---------- Data provided ----------

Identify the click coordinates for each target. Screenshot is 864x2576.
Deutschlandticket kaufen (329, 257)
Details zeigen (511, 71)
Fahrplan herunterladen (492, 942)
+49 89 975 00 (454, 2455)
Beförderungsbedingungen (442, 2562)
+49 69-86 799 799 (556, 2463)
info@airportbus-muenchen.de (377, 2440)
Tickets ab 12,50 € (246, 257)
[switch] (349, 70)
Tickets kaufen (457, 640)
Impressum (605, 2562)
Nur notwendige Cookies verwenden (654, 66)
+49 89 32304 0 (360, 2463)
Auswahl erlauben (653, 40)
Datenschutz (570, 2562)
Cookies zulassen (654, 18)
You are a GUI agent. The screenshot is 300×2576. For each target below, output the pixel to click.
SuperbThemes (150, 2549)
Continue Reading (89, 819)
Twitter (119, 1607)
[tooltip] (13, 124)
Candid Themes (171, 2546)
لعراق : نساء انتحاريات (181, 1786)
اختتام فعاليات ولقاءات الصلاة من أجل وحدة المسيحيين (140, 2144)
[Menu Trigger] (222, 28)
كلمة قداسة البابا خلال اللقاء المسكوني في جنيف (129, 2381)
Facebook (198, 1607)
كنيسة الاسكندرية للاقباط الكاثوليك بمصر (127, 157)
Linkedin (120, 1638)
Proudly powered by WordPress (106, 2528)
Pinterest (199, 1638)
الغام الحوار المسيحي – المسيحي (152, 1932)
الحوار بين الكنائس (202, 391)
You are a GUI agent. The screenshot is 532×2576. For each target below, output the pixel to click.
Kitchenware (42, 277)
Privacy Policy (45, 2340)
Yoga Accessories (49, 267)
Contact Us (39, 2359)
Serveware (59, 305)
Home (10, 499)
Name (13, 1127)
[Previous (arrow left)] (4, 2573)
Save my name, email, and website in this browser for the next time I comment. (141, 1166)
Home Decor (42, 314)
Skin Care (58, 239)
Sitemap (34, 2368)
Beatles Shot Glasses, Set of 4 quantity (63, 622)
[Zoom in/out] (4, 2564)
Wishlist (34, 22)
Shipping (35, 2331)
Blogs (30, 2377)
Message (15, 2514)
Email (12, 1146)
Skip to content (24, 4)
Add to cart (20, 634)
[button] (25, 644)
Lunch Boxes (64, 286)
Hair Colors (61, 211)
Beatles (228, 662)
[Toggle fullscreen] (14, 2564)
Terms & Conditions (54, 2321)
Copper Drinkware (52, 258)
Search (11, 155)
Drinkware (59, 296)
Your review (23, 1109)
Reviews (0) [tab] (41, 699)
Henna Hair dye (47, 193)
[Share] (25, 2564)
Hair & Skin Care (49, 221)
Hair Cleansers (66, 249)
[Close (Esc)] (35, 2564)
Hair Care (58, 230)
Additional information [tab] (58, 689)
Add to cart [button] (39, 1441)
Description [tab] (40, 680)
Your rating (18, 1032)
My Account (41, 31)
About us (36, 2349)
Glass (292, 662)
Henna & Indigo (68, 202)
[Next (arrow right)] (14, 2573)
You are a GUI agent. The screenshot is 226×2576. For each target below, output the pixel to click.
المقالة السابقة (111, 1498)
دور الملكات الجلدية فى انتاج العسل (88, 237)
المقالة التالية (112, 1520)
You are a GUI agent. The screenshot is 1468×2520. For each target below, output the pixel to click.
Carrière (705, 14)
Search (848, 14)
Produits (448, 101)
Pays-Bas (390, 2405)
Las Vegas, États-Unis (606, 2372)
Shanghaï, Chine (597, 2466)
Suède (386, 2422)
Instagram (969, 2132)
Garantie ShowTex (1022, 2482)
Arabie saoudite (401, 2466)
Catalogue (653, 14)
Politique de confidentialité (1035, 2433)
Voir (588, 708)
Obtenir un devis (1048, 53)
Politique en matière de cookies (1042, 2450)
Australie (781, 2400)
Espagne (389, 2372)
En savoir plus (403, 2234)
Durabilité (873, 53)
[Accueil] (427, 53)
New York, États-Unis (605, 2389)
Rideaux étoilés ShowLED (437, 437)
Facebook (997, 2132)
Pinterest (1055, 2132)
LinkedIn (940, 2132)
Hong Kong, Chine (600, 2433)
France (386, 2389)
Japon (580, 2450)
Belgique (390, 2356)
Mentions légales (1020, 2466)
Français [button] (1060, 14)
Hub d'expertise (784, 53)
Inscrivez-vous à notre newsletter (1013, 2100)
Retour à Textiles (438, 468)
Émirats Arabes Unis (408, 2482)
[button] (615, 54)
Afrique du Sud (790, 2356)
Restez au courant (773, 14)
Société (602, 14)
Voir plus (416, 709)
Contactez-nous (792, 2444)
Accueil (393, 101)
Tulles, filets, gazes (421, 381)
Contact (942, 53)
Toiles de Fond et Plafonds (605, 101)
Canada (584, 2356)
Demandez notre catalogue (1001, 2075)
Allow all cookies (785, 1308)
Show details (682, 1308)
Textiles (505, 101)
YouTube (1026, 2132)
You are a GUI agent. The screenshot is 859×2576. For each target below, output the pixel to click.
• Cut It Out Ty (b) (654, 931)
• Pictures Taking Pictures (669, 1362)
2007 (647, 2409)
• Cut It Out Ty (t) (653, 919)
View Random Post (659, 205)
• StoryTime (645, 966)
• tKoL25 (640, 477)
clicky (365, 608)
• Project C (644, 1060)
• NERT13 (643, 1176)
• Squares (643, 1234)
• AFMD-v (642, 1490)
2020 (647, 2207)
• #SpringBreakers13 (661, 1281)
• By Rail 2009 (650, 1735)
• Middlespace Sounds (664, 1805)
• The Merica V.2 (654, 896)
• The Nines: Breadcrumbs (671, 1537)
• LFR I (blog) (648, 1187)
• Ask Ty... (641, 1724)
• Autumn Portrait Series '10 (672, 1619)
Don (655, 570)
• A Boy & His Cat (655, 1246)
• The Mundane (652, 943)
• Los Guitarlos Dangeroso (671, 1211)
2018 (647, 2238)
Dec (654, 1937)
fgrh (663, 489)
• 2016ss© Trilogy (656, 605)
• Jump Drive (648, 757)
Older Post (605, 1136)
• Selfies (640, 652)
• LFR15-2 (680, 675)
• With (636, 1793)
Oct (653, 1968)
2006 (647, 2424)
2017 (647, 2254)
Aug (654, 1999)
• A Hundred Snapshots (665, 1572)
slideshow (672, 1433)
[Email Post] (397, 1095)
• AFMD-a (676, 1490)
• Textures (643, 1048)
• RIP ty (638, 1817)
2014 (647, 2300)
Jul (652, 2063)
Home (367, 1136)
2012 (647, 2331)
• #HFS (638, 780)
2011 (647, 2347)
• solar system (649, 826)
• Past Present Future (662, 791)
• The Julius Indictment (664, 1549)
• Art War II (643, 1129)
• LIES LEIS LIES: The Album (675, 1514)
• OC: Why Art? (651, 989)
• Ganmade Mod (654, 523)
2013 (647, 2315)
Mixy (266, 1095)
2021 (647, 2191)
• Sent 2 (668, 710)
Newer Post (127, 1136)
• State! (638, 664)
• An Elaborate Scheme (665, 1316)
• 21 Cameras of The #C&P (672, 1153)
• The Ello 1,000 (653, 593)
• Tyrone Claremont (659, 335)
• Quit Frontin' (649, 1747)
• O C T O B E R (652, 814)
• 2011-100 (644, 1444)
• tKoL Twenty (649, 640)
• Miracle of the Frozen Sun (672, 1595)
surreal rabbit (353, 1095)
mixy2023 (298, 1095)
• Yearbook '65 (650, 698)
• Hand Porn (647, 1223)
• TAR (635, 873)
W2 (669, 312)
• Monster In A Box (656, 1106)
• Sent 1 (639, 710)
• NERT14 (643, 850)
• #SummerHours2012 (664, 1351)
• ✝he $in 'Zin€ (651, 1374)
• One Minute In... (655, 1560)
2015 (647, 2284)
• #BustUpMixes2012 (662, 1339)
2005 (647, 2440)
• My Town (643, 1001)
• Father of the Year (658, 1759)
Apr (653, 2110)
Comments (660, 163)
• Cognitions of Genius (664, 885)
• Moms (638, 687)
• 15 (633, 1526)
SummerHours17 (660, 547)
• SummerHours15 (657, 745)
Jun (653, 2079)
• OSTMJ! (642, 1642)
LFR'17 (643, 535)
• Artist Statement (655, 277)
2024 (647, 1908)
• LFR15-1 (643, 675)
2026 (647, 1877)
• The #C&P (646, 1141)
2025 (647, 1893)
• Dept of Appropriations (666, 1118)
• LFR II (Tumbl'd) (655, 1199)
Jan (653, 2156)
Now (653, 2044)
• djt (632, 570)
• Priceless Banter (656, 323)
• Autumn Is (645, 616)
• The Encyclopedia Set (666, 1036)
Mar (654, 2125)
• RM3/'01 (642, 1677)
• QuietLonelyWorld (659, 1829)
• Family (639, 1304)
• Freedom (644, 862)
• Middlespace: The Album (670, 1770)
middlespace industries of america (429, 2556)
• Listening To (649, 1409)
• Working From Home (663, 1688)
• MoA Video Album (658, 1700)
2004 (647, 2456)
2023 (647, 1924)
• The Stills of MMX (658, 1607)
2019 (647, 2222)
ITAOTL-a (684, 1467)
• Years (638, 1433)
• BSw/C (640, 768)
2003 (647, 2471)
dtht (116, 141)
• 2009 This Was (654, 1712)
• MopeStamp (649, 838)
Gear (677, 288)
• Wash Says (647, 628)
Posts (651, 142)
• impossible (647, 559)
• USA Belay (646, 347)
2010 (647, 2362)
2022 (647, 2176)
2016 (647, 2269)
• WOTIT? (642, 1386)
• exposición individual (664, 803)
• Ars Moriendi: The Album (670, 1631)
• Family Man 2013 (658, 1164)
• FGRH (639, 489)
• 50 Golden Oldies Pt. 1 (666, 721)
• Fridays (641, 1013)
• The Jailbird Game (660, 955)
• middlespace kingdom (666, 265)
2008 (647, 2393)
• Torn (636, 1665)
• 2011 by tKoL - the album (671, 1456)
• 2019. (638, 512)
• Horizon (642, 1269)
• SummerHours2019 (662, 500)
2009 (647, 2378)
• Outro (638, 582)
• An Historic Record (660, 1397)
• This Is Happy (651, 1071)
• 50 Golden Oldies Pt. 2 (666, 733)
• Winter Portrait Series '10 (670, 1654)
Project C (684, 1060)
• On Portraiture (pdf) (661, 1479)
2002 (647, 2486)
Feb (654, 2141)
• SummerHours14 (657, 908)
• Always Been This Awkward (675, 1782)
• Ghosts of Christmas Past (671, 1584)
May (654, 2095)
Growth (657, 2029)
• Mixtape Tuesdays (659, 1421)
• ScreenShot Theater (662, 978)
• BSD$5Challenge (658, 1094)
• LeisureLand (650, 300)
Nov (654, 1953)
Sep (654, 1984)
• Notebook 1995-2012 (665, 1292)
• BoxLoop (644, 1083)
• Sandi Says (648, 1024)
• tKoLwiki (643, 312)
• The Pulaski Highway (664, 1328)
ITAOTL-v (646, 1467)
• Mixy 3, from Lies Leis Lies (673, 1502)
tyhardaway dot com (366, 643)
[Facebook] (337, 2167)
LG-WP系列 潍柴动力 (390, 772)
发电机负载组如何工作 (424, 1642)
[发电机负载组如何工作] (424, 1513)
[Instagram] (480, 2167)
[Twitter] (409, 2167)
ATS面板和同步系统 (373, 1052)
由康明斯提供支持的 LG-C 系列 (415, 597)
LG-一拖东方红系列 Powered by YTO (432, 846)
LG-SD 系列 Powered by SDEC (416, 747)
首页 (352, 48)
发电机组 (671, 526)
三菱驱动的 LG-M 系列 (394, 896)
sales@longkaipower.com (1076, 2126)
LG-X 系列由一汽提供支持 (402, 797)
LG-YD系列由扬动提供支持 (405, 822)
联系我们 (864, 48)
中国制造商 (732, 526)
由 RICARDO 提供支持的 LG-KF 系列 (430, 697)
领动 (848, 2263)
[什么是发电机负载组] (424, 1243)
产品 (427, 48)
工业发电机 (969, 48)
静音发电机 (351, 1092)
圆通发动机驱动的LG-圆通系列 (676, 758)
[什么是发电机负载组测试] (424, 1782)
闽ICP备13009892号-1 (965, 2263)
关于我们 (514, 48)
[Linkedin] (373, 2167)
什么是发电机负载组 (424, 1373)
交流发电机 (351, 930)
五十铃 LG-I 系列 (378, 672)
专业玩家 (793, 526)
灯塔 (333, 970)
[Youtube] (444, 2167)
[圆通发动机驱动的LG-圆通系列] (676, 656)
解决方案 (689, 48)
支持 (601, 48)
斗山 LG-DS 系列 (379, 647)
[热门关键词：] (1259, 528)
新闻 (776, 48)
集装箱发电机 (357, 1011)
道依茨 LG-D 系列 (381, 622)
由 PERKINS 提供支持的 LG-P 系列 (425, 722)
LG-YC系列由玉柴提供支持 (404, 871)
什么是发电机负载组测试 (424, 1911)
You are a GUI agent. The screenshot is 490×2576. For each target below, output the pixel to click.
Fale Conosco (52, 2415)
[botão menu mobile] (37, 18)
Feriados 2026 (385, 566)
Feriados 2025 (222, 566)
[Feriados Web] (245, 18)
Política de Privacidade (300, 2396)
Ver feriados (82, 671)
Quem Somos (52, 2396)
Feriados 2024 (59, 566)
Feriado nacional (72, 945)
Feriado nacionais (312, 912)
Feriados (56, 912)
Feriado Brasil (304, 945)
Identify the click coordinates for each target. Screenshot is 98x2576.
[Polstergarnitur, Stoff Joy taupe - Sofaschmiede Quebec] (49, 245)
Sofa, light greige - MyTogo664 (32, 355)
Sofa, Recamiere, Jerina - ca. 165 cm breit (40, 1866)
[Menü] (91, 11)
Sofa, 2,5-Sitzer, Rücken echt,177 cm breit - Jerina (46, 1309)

----------

Your answer should be the lines above, from the line containing "LinkedIn (940, 2132)" up to and including the line containing "Inscrivez-vous à notre", reproduced exactly and with nothing else.

LinkedIn (940, 2132)
Hong Kong, Chine (600, 2433)
France (386, 2389)
Japon (580, 2450)
Belgique (390, 2356)
Mentions légales (1020, 2466)
Français [button] (1060, 14)
Hub d'expertise (784, 53)
Inscrivez-vous à notre newsletter (1013, 2100)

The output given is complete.